• [How to complete this task]:
Return every line below exactly.

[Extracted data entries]
╭──

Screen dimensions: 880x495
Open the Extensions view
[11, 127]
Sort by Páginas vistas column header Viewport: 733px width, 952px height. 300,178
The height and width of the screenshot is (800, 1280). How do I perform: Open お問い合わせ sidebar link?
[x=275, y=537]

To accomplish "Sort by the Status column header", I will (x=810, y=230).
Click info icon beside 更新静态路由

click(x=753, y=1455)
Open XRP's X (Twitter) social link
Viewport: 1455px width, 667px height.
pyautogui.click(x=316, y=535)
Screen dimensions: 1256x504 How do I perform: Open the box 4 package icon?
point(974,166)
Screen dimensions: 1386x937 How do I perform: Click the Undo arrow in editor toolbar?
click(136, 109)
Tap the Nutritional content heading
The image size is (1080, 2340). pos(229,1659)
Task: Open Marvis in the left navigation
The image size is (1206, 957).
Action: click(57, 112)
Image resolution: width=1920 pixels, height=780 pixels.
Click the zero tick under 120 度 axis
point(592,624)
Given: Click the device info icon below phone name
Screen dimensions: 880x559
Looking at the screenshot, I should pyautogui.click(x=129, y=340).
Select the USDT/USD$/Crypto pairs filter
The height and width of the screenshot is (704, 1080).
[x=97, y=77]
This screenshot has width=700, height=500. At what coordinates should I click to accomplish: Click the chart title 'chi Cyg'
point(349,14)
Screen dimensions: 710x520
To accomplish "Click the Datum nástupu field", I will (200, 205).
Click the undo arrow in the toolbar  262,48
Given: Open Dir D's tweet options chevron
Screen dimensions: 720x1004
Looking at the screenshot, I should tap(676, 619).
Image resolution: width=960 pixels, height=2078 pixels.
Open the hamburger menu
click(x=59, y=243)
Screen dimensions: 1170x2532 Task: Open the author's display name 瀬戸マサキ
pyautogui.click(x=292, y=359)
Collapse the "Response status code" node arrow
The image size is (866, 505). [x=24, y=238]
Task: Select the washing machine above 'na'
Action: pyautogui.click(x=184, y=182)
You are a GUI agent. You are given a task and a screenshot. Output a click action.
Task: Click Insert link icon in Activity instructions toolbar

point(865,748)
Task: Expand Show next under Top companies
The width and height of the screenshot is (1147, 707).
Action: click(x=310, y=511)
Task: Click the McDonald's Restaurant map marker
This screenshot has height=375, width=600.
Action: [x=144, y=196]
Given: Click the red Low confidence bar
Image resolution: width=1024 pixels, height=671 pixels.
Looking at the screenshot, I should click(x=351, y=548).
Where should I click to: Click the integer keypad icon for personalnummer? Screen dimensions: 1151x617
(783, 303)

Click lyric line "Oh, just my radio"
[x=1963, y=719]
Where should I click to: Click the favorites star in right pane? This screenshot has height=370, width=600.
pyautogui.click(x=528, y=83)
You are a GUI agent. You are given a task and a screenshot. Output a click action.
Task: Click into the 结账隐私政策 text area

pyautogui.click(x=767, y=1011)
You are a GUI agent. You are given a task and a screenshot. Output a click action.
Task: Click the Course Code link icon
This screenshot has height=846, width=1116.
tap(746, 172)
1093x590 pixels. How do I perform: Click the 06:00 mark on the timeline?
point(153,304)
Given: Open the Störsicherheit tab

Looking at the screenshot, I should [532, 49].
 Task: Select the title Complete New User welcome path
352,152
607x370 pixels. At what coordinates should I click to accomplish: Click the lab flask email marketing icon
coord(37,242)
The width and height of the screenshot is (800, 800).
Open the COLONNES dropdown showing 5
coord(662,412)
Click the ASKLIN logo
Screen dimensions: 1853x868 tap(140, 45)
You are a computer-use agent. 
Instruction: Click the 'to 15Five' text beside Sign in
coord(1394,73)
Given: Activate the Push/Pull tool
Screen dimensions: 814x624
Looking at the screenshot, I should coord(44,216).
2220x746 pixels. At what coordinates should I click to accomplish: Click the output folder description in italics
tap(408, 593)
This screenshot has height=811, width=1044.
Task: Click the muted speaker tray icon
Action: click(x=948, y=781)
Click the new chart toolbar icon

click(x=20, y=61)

╰──

• [Reply to the task]:
Screen dimensions: 880x495
Open the Extensions view
[11, 127]
Sort by Páginas vistas column header Viewport: 733px width, 952px height. 300,178
The height and width of the screenshot is (800, 1280). How do I perform: Open お問い合わせ sidebar link?
[x=275, y=537]

To accomplish "Sort by the Status column header", I will (x=810, y=230).
Click info icon beside 更新静态路由

click(x=753, y=1455)
Open XRP's X (Twitter) social link
Viewport: 1455px width, 667px height.
pyautogui.click(x=316, y=535)
Screen dimensions: 1256x504 How do I perform: Open the box 4 package icon?
point(974,166)
Screen dimensions: 1386x937 How do I perform: Click the Undo arrow in editor toolbar?
click(136, 109)
Tap the Nutritional content heading
The image size is (1080, 2340). pos(229,1659)
Task: Open Marvis in the left navigation
The image size is (1206, 957).
Action: click(57, 112)
Image resolution: width=1920 pixels, height=780 pixels.
Click the zero tick under 120 度 axis
point(592,624)
Given: Click the device info icon below phone name
Screen dimensions: 880x559
Looking at the screenshot, I should pyautogui.click(x=129, y=340).
Select the USDT/USD$/Crypto pairs filter
The height and width of the screenshot is (704, 1080).
[x=97, y=77]
This screenshot has width=700, height=500. At what coordinates should I click to accomplish: Click the chart title 'chi Cyg'
point(349,14)
Screen dimensions: 710x520
To accomplish "Click the Datum nástupu field", I will (200, 205).
Click the undo arrow in the toolbar  262,48
Given: Open Dir D's tweet options chevron
Screen dimensions: 720x1004
Looking at the screenshot, I should tap(676, 619).
Image resolution: width=960 pixels, height=2078 pixels.
Open the hamburger menu
click(x=59, y=243)
Screen dimensions: 1170x2532 Task: Open the author's display name 瀬戸マサキ
pyautogui.click(x=292, y=359)
Collapse the "Response status code" node arrow
The image size is (866, 505). [x=24, y=238]
Task: Select the washing machine above 'na'
Action: pyautogui.click(x=184, y=182)
You are a GUI agent. You are given a task and a screenshot. Output a click action.
Task: Click Insert link icon in Activity instructions toolbar

point(865,748)
Task: Expand Show next under Top companies
The width and height of the screenshot is (1147, 707).
Action: click(x=310, y=511)
Task: Click the McDonald's Restaurant map marker
This screenshot has height=375, width=600.
Action: [x=144, y=196]
Given: Click the red Low confidence bar
Image resolution: width=1024 pixels, height=671 pixels.
Looking at the screenshot, I should click(x=351, y=548).
Where should I click to: Click the integer keypad icon for personalnummer? Screen dimensions: 1151x617
(783, 303)

Click lyric line "Oh, just my radio"
[x=1963, y=719]
Where should I click to: Click the favorites star in right pane? This screenshot has height=370, width=600.
pyautogui.click(x=528, y=83)
You are a GUI agent. You are given a task and a screenshot. Output a click action.
Task: Click into the 结账隐私政策 text area

pyautogui.click(x=767, y=1011)
You are a GUI agent. You are given a task and a screenshot. Output a click action.
Task: Click the Course Code link icon
This screenshot has height=846, width=1116.
tap(746, 172)
1093x590 pixels. How do I perform: Click the 06:00 mark on the timeline?
point(153,304)
Given: Open the Störsicherheit tab

Looking at the screenshot, I should [532, 49].
 Task: Select the title Complete New User welcome path
352,152
607x370 pixels. At what coordinates should I click to accomplish: Click the lab flask email marketing icon
coord(37,242)
The width and height of the screenshot is (800, 800).
Open the COLONNES dropdown showing 5
coord(662,412)
Click the ASKLIN logo
Screen dimensions: 1853x868 tap(140, 45)
You are a computer-use agent. 
Instruction: Click the 'to 15Five' text beside Sign in
coord(1394,73)
Given: Activate the Push/Pull tool
Screen dimensions: 814x624
Looking at the screenshot, I should coord(44,216).
2220x746 pixels. At what coordinates should I click to accomplish: Click the output folder description in italics
tap(408, 593)
This screenshot has height=811, width=1044.
Task: Click the muted speaker tray icon
Action: click(x=948, y=781)
Click the new chart toolbar icon

click(x=20, y=61)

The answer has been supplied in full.